# Welcome
Welcome to clustering GPS data using visualization techniques.
Robert de Munter, Ahmet Taspinar and Rob Romijnders collaborated to make this repo.

## Goal

  * We aim to visualize and understand messy data such as GPS trajectories. The data consist of 18000 trajectories in GPS coordinates. Somehow we need insight into this data
  * As a second goal, we aim to understand dimensionality reduction. Techniques such as PCA and tSNE allow for 2D visualizations of high dimensional data.
  
## Target
We assume little knowledge of ML or Python in this notebook. Coding challenges require maximum two lines of code. Theoretical questions require insight, no mathematics. If you already know PCA/tSNE, then you could better join another group. If data excites you and you want to learn visualization techniques, then this is the ideal notebook for you!
  
## Approach

  * __First__ take time to read the different functions. Run the standard implementations and discuss with groupmates what you see/expect.
  * __Second__ we have some assignments to challenge your understanding. 

## Assignments

  * Discuss with your group the differences between PCA and tSNE: 
    * What do they do? 
    * When to choose one over the other?
  * Look at the PCA plots: 
    * What insight do you gain on the data?
  * Consider the code for PCA. Explain to your groupmates how it works: 
    * What does the abbreviation _SVD_ mean? 
    * Why are we using SVD? (bonus question: and why truncated SVD?)
  * Look at the tSNE plots: 
    * What insight do you gain on the data?
  * Consider the code for tSNE. Explain to your groupmates how it works: 
    * What does the _perplexity_ parameter do?
    * Bonus question: why do we define the _gradient norm_ and _number of iterations_?
  * Coding challenge
    * Pick either tSNE or PCA and improve the plot: what story does the data tell you? how can you clarify the story?
    * Tune the hyperparameters of the techniques. For PCA, play with plotting different _principal components_. For tSNE play with the _perplexity_ and _angle_.

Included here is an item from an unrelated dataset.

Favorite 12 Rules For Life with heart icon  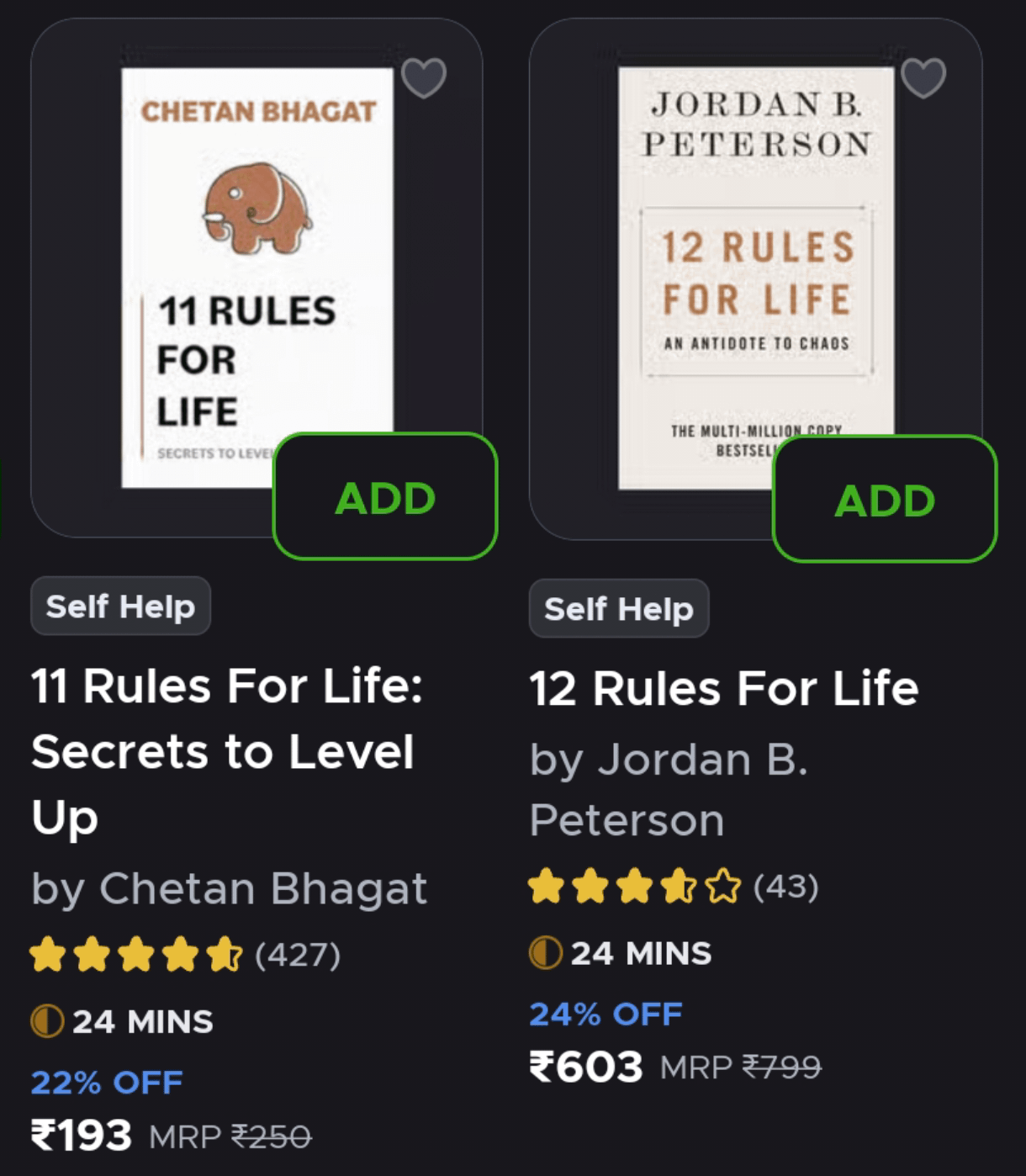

[data here](https://www.dropbox.com/s/xm5vtriolvmnw4h/03_cluster_data.tar.gz?dl=0) or [here](https://www.dropbox.com/s/p1gdt070a6hl67u/03_cluster_data.zip?dl=0)

### Import libraries and define some globally useful parameters

In [7]:
import sys
sys.path.append('../cluster')
import numpy as np
from sklearn.manifold import TSNE
from sklearn.decomposition import TruncatedSVD
import matplotlib.pyplot as plt
from scipy.stats import zscore
from util_cluster import some_cluster
import glob
import pandas as pd
from collections import OrderedDict

INPUT_FOLDER = '../processed_data/'
IM_FOLDER = '../cluster/im/'
HOT = OrderedDict()
HOT['walk']= np.array([1, 0, 0, 0, 0, 0])
HOT['train']= np.array([0, 1, 0, 0, 0, 0])
HOT['subway']= np.array([0, 0, 1, 0, 0, 0])
HOT['taxi']= np.array([0, 0, 0, 1, 0, 0])
HOT['bus']= np.array([0, 0, 0, 0, 1, 0])
HOT['bike']= np.array([0, 0, 0, 0, 0, 1])
HOT['UNK']= np.array([0, 0, 0, 0, 0, 0])


colors = ['r', 'g', 'b', 'y', 'm', 'c', 'k']
lbl_clr = zip(HOT.keys(), colors)
title = ''
for lbl, clr in lbl_clr:
    title += lbl + '=' +clr + ','
print(title[:-1])

ImportError: No module named 'util_cluster'

### Functions to munge the data


In [8]:
def munge():
    def clean_label(label):
        # Pandas treats NaN's as floats. So in the next line we, effectively, check for NaN
        if not isinstance(label,float):
          return label.lstrip(',').rstrip(',').replace(',,', ',')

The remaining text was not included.